Ruhe vor dem Sturm

Der Klimawandel beherrscht in den letzten Monaten die Diskussion in den Medien. Welche Auswirkungen er bereits jetzt auf Böden und Landwirtschaft im Voralpenland hat, zeigt eine Exkursion zu einer Klimaforschungs-Station in Oberbayern.

Die Sonne knallt vom weiß-blauen Himmel. In kleinen Herden grasen rotbunte Kühe auf saftig grünen Wiesen. Ein Mäusebussard kreist in großer Höhe und macht durch seinen  Ruf auf sich aufmerksam. Nur ein für die Jahreszeit zu kühler Wind aus nordöstlicher Richtung lässt eine  Vorahnung vom nahen Herbst aufkommen. Mit dem Mountainbike bin ich in Richtung Fendt unterwegs, einem kleinen Weiler am Fuße des Hohen Peißenbergs im Landkreis Weilheim-Schongau: vier Bauernhöfe, zwei Wohnhäuser. Oberbayern wie aus dem Bilderbuch – vom Klimawandel ist nichts zu spüren.

Aber ich bin ihm auf der Spur, als ich auf den Hof von Anton Jungwirth einbiege. Der 49-Jährige ist seit 2015 Biolandwirt. Zusammen mit seiner Frau und den vier Kindern bewirtschaftet er den „Michlbaur-Hof“ nach den Richtlinien des Bioland-Verbandes. Für die 60 Milchkühe und 30 Jungrinder hat er im Jahr 2006 einen neuen Laufstall mit Auslauf gebaut. Das Futter für die Tiere wird auf rund 50 Hektar Fläche selbst erzeugt – ein typischer Familienbetrieb in dieser Gegend.

»Die Wetterextreme werden deutlich mehr«

Seit er den Hof im Jahr 2003 von seinem Vater übernommen hat, spürt Jungwirth zunehmende Veränderungen: „Die Wetterextreme in den letzten 15 Jahren sind deutlich mehr geworden“, so der Biobauer.

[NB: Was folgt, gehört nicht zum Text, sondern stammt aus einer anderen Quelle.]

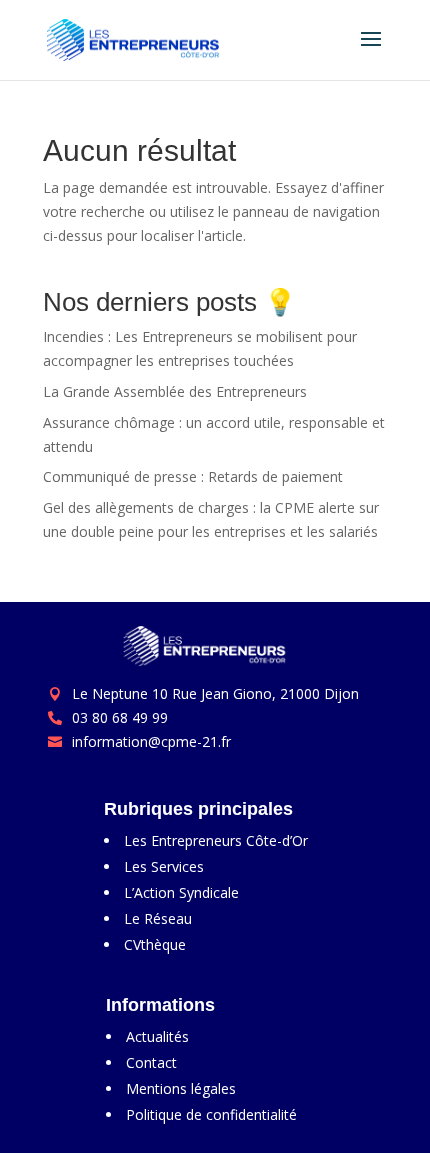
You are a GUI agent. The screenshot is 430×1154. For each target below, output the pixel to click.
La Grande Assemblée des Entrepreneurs (175, 391)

Starkregen und die trockenen Sommer haben auch seinem Betrieb zu schaffen gemacht. Dabei sind er und die Landwirte in Fendt noch vergleichsweise gut weggekommen. Am Nordhang des Hohen Peißenbergs regnet es mit über 1000 Millimetern im Jahr deutlich mehr als wenige Kilometer entfernt. Außerdem speichern die lehmigen Böden die Feuchtigkeit besser als der kiesige Untergrund weiter östlich in Richtung Weilheim. „Mir sind trockene Sommer eigentlich lieber“, so Jungwirth, „aber letztes Jahr, am Schluss, da hat es mit dem Wachstum sauber ausgelassen.“

Ein Traktor mit Kreiselmäher fährt auf einer Wiese vor einer eingezäunten Meßstation für Klimaforschung im oberbayerischer Weiler Fendt
Weiler Fendt in Oberbayern: Landwirtschaft trifft auf Klimaforschung. Foto: Ullrich Klinkicht

Das vergangene Jahr und viele weitere Ereignisse geben ihm zu denken, lassen Anton Jungwirth langsam unruhig werden. So war es für ihn auch kein Problem, als im Jahr 2008 die Wissenschaftler des Instituts für Meteorologie und Klimaforschung aus Garmisch-Partenkirchen nachfragten, ob er ihnen Flächen für eine Messstation verpachten würde. Er hat nach kurzem Überlegen ja gesagt. Drei Jahre später war es dann so weit: Etwa 500 Meter Luftlinie von seinem Hof entfernt wird seitdem mit Hightech dem Klimawandel nachgespürt – Laptop und Lederhose auf der Viehweide.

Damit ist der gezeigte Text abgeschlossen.